Nanostructured Electrocatalysts for Triglyceride Hydrogenation.

Abstract

An electrochemical process for the reduction of organic compounds could have a number of advantages over thermochemical reduction, including enhanced separation between reactants and products, lower operating temperatures and pressures, and improved mass transfer of reactants to and from catalyst surfaces. This research investigated the use of noble metal, base metal, transition metal carbide, and carbide-supported metal catalysts for the electrochemical hydrogenation of triglycerides. We report that many of these catalysts, including W2C-supported Pd catalysts, had high rates and/or selectivities for the hydrogenation reaction.

Low activities for certain catalysts were hypothesized to be related to lack of stability in the electrochemical hydrogenation reactor. The solid polymer electrolyte (SPE) used in this study is known to be strongly acidic, which can create a corrosive environment under certain applied potentials. Two techniques, thermogravimetric analysis of the post-reaction membrane electrode assemblies and chronoamperometry in a model SPE cell, were used to characterize catalyst stabilities. It was concluded that the low activities of these base metal and carbide catalysts for triglyceride hydrogenation were due to their incompatibility with the SPE.

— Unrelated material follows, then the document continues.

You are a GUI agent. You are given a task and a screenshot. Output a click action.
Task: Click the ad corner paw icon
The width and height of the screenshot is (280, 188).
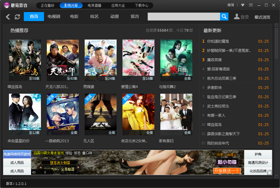click(269, 172)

This study is among the first to investigate the nature of the hydrogenation mechanism is the context of the SPE reactor. By varying the applied voltage across the SPE reactor, it was found that catalytic activities varied with potential. Linear sweep voltammetry was used with the various catalysts in a model SPE cell, which showed that this dependence was due to the electrochemical nature of the hydrogenation rate determining step. Variations in the hydrogenation activities of the different catalysts were found to correlate with their activities for the hydrogen evolution reaction, suggesting that similar sites are involved in each reaction. With this understanding of the triglyceride hydrogenation mechanism, catalyst formulations could be modified to improve the activities and selectivities for this and related reactions. A preliminary economic analysis indicated that the electrochemical hydrogenation of triglycerides may be economically viable in comparison to the thermochemical process currently used in industry.